Esaki says KIUC may not have even gotten off the ground without NRECA’s support. “The NRECA had these training classes. We got a whole bunch of the senior staff and attended class. Usually, you’ve got to go to the mainland to do it, but the NRECA actually brought in instructors and we did it here.”

Even more essential, the association sent staff from Washington, D.C., to help advocates garner community support for the fledgling co-op. This was key, because KIUC’s $270 million initial bid was turned down by the PUC because the commission thought it was too high. There were competing bids for the utility, and the county council wanted a municipal utility rather than a co-op. It was only by renegotiating the buying price with the owner, Citizens Utilities – down to $215 million – and drumming up more public support that the co-op finally got the deal approved.

Martin Lowery, now NRECA’s executive VP for member relations, remembers the period leading up to the PUC’s approval:

“At that time, if you had polled the majority of the people on Kauai, they would not have been able to even define what a co-op was. We needed to have that grassroots education process to get support. So, we went out and got signatures from people all over the Island. We went to shopping malls, service stations and schools, basically proving our case to the commission that we had the support of the Island.” The whole process, he says, took about three years.

But the challenges didn’t end with PUC approval. As with most young organizations, it took time for KIUC to figure out how to operate the democratic machinery of a co-op.

“In the first 10 years of the KIUC,” Esaki says, “directors dropped like flies (45 directors in 15 years). A couple resigned; most got voted off. We also went through quite a few CEOs, too.”

It turns out it’s difficult to run a utility, even – or maybe especially – a publicly owned one. Esaki says many of the early board members were professional people who found they couldn’t afford to take time away from their day jobs to deal with their board responsibilities.

“You spend a lot of time on it if you’re serious about it,” he says. “Let’s put it this way: This isn’t an honorary board; it’s a working board.”

But companies, like people, learn with time, and the KIUC board seems to have found its footing.

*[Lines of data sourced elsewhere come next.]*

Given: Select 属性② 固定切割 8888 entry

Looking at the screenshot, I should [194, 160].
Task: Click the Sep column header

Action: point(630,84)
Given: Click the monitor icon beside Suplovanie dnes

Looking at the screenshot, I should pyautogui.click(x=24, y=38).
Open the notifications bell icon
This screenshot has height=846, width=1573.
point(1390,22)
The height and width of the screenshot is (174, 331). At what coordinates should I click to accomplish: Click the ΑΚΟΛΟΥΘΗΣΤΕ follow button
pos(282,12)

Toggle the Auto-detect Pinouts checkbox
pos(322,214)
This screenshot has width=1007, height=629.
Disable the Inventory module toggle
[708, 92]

That’s especially true, Esaki says, regarding the board’s primary job: hiring and keeping a CEO.

“I think the misconception in the past was that you had to be an engineer to run the company. Now, we have a finance guy, in Bissell, and it’s working great. You can always hire engineers for the technical stuff, but this is all about finance, really – from rates, to expenses, to being fair to all your members. I think he’s got all that down. Anyway, you don’t have to pick a plant operator to run the co-op.”

 

The Big Island

So, KIUC seems to have figured out how to make a co-op work on Kauai. But is it the right model for the other islands? That’s what the Hawaii Island Energy Cooperative is trying to decide for Hawaii County, says Marco Mangelsdorf, owner of ProVision Solar and spokesman for the nascent co-op. “The question is: What’s best for the Big Island? Does the co-op model fit better under some conditions? Is it better suited to a rural/urban mix, or does it work more for the rural side?”

Mangelsdorf makes it clear that, for now, HIEC is agnostic about the future form that HELCO takes, whether it’s a NextEra subsidiary or an independent cooperative. HIEC was created, he says, to keep all options on the table.

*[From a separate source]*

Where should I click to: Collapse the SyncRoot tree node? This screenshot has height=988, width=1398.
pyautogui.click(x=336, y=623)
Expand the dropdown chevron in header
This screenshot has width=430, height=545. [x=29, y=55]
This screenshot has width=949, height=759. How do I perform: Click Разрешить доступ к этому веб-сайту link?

“We’re neither for nor against the merger,” he says. “That said, we’ve been explicitly proposing to the (PUC) that the concept of a cooperative utility for the Big Island is worthy of its consideration. That’s especially true in light of the fact that, without exaggeration, we can say this is a once-in-a-lifetime opportunity. What’s the likelihood of another change in ownership of one of the oldest, largest and most venerable companies in the state? That kind of opportunity comes around only at rare moments.”

HIEC has already started to prepare for that opportunity, Mangelsdorf says.

“That means we’ve taken the formal steps to come into being. We’ve registered with the (state Department of Commerce and Consumer Affairs) as a 421C agricultural/fish co-op. That’s the only kind of co-op available to us right now. It’s a vestige of days gone by and the sugar industry. Even KIUC is an agricultural co-op.”

So, HIEC formally exists. It has a state ID number and its federal 501(c)12 status. It has four board members and a five-person advisory panel. And it has high ambitions. Where does it go from there?

“Well, we’re in the introduction and education mode right now,” Mangelsdorf says. “The first step is introducing ourselves to Big Island residents. Even though the press we’ve received to date has been very positive, that doesn’t mean all that many people on the Big Island know who we are, let alone what we’re doing. To generate support, we have to first introduce ourselves.”

Introducing themselves is just the beginning of what Mangelsdorf sees as a four-step process. Still to come: public education about what a co-op is and how it works; promotion of the advantages of co-ops; and conversion – persuading people to actively support HIEC.

 

The Co-Op Ethic

This kind of active support will be key, says Dennis Esaki. As the person with the longest co-op experience in the state, Esaki has heard from some of the groups just getting started up the road to public power. One person who called, he says, was his old friend Richard Ha.

“When he was representing Kuokoa, which was trying to buy HEI, I told him that he should just stick with HELCO and do a co-op. But he said, ‘No, my group wants everything.’ When that deal fell through, he called and said, ‘What about this co-op idea? Can you come over to the Big Island and talk to us about that?’ ”

That’s what Esaki and Bissell did.

One of the greatest advantages available to any new co-op in the state is that, like KIUC, they all have access to the resources and experience of NRECA, the national trade association. Similarly, new co-ops can get advice and low-cost capital from places such as the federal Department of Agriculture’s Rural Utilities Services or the National Rural Utilities Cooperative Finance Corp. (CFC), a sort of co-op of co-ops. These resources can be critical, especially for startup co-ops. For example, much of KIUC’s early public-information campaign was funded by a CFC loan.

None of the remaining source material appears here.